REQUIRED WORK =>
1. Transcribe the passage on tool-deformation modeling between "Tool-deformation modeling is" and "deformation of a tool.", inclusive.
2. Continue the text on modeling tool deformation with radial basis functions, starting after its last sentence.

====== PAGE

In this section, for input-output mapping, we utilize Radial Basis Functions Network (RBFN) interpolation method. This method has been found beneficial for haptic rendering due to its simplicity, efficiency and the ability to handle non-linear input-output mapping. As an example, we apply this approach for modeling a tool-deformation [7], that exhibits non-linearity due to its morphological complexity.

3.1 Tool Deformation Modeling

Tool-deformation modeling is a challenging non-linear problem. The morphological complexity of a tool like a spoon or a fork makes the force-displacement relation highly non-linear and anisotropic. Bending a spoon in different directions, for instance, requires a different amount of force. Additionally, the physics-based simulation for tool deformation is less practical, as the shape with a relatively thin and long body requires a high resolution of FEM tessellation. Therefore, the interpolation-based data-driven model is a good candidate to model the deformation of a tool.

To model the deformation of a tool, the RBFN-based data-driven approach can be utilized. The main objective of the current example, on the other hand, is to learn how to define the action and response spaces. By considering the action and response spaces of the model, we also need to design the data-collections setup that captures corresponding action-response pairs during the deformation of physical tools.

3.2 Action and Response Spaces

To model contact deformation of the elastic tool, we define a six-dimensional input space. First three dimensions describe the position of the initial contact in tool’s local coordinate frame, which is denoted as the local initial contact (p in Fig. 12.2a). p is determined at the moment of initial contact and remains constant in the local coordinate frame during a contact. The last three dimensions are related to the position of the initial contact that remains constant in the global coordinate frame, i.e., initial contact point on the object surface (\({\tilde{\textbf{p}}}\) in Fig. 12.2b). We denote this as global initial contact. At the initial moment of the contact, both the local and global initial contact points represent the same point (Fig. 12.2a). However, when the tool begins deforming, p penetrates into the surface and moves away from \({\tilde{\textbf{p}}}\) as illustrated in Fig. 12.2b. The difference between the two point can explain the state of deformation, and the difference vector \(\textbf{v} = {\tilde{\textbf{p}}} - \textbf{p}\) is referred to as translation vector. The translation vector becomes the last three input dimensions (Fig. 12.3).

============
====== DATASET EXCERPTS

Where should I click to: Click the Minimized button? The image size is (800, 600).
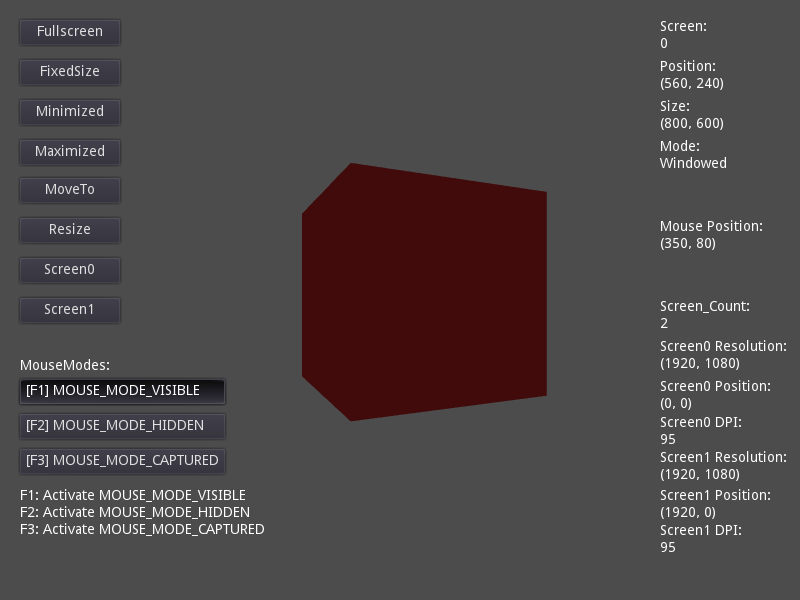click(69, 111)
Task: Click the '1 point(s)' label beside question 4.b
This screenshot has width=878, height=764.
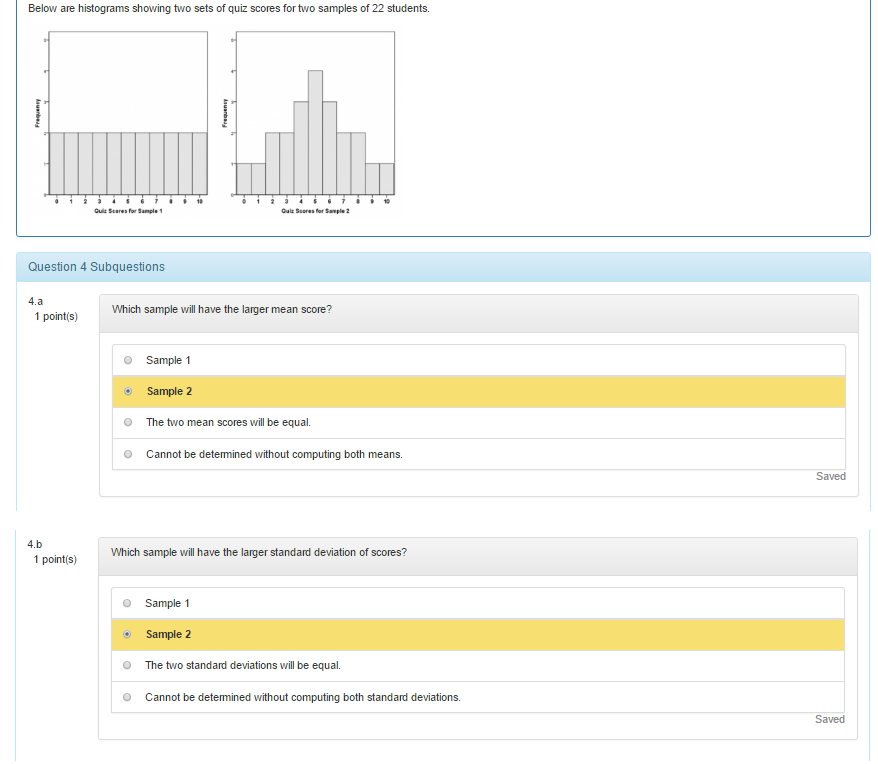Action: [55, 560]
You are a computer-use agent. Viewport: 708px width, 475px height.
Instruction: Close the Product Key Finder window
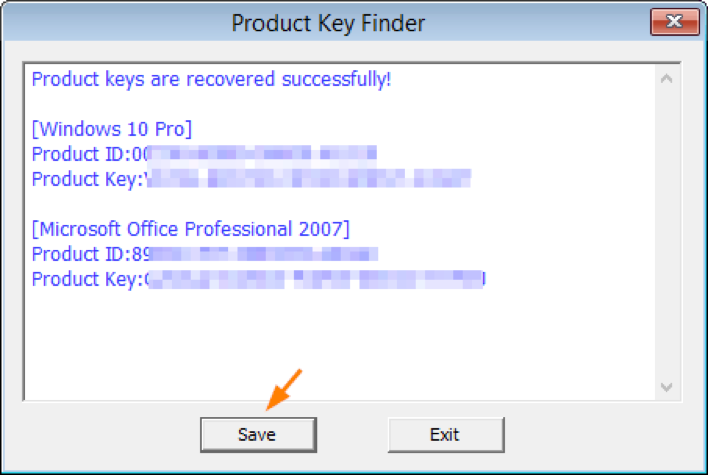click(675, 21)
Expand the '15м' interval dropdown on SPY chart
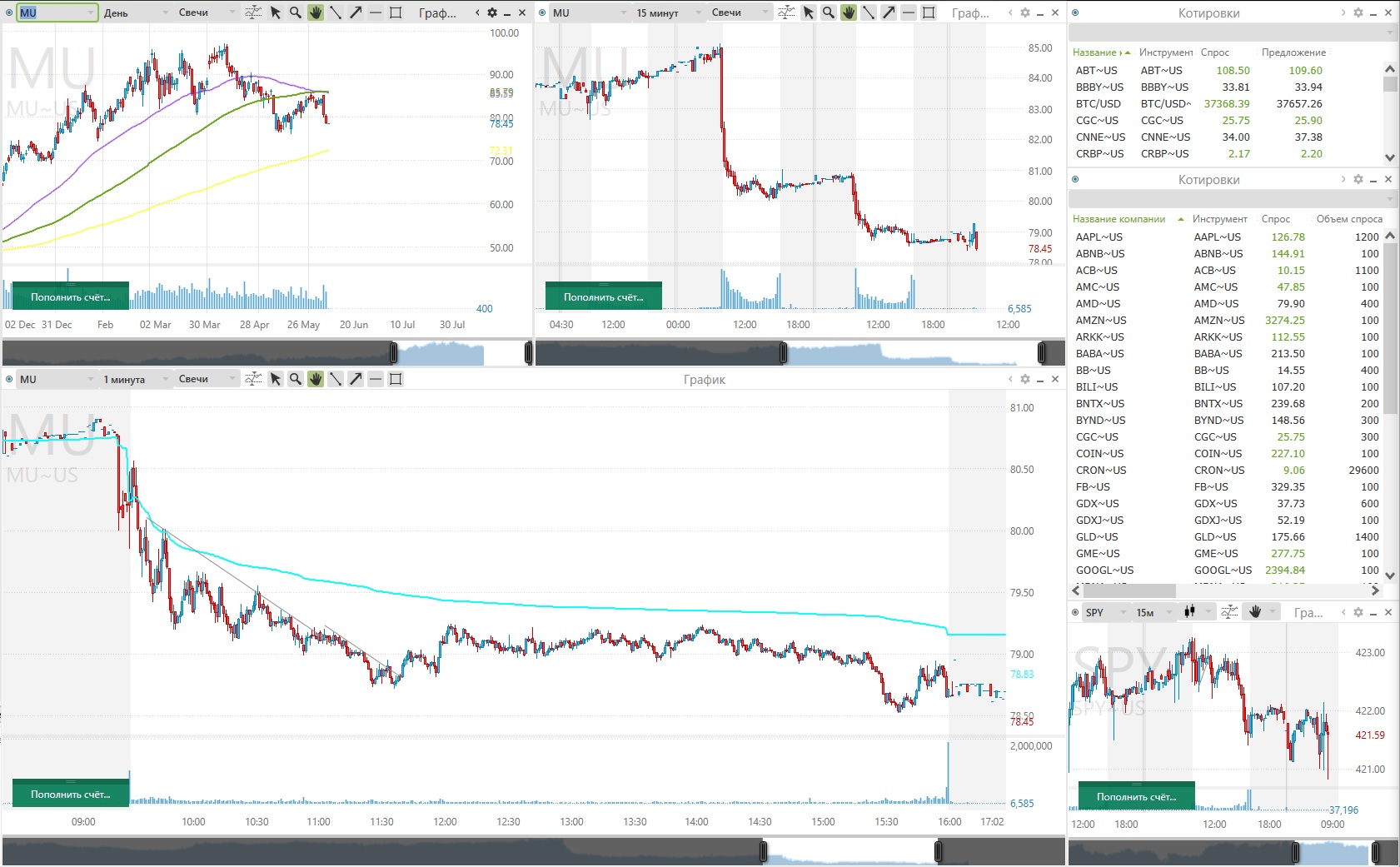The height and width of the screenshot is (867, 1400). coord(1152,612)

============

ANSWERS TO THE EXERCISE =>
1.
Tool-deformation modeling is a challenging non-linear problem. The morphological complexity of a tool like a spoon or a fork makes the force-displacement relation highly non-linear and anisotropic. Bending a spoon in different directions, for instance, requires a different amount of force. Additionally, the physics-based simulation for tool deformation is less practical, as the shape with a relatively thin and long body requires a high resolution of FEM tessellation. Therefore, the interpolation-based data-driven model is a good candidate to model the deformation of a tool.

2.
Fig. 12.2
figure 2

Descriptions of the model input space: a the input space is defined with respect to the origin of a tool; b a six-dimensional input vector consists the position of an initial contact \(\textbf{p}\) and a translation vector, \(\textbf{v}\) that describes the state of deformation; c A set of recorded input vectors are used in interpolation, and the force response is approximated at the tool’s origin during rendering

Fig. 12.3
figure 3

Complex contact deformation: our data-driven model provides a non-linear input-output mapping that allows simulating the following deformations a multiple-contact; b self-collision; and c rolling-contact

The resultant input vector of the model is \(\textbf{u} = \left\langle \textbf{p}, \textbf{v} \right\rangle \). Taking into account that interaction happens in three-dimensional space, the final input space of the model can be expressed in six dimensions \(\textbf{u} = \left\langle p_x, p_y, p_z, v_x, v_y, v_z \right\rangle \).

It is important to notice that translation vector v differs from deformation vector used in the continuum mechanics (a vector representing the total movement of a particle on a deformed surface). In general, calculating this deformation vector needs the actual geometry of the deformed surface, which requires geometry recalculation of the tool deformation. This information is computationally expensive and is not generally available in a data-driven modeling scenario. Thus, we decided to avoid it. Instead, we utilize a vector representing a change of the initial contact point during deformation.

The model output is a three-dimensional force vector \(\textbf{f}\) at the tool’s origin (Fig. 12.2a). The force response under a certain deformation should be explicitly determined by an initial contact point and the current position of the external force application, i.e., the encountered surface in our case. Thus, the initial contact point and the translation vector can fully explain the response force at the tool’s origin. In our implementation, both of the inputs are presented in the local coordinate frame of the tool.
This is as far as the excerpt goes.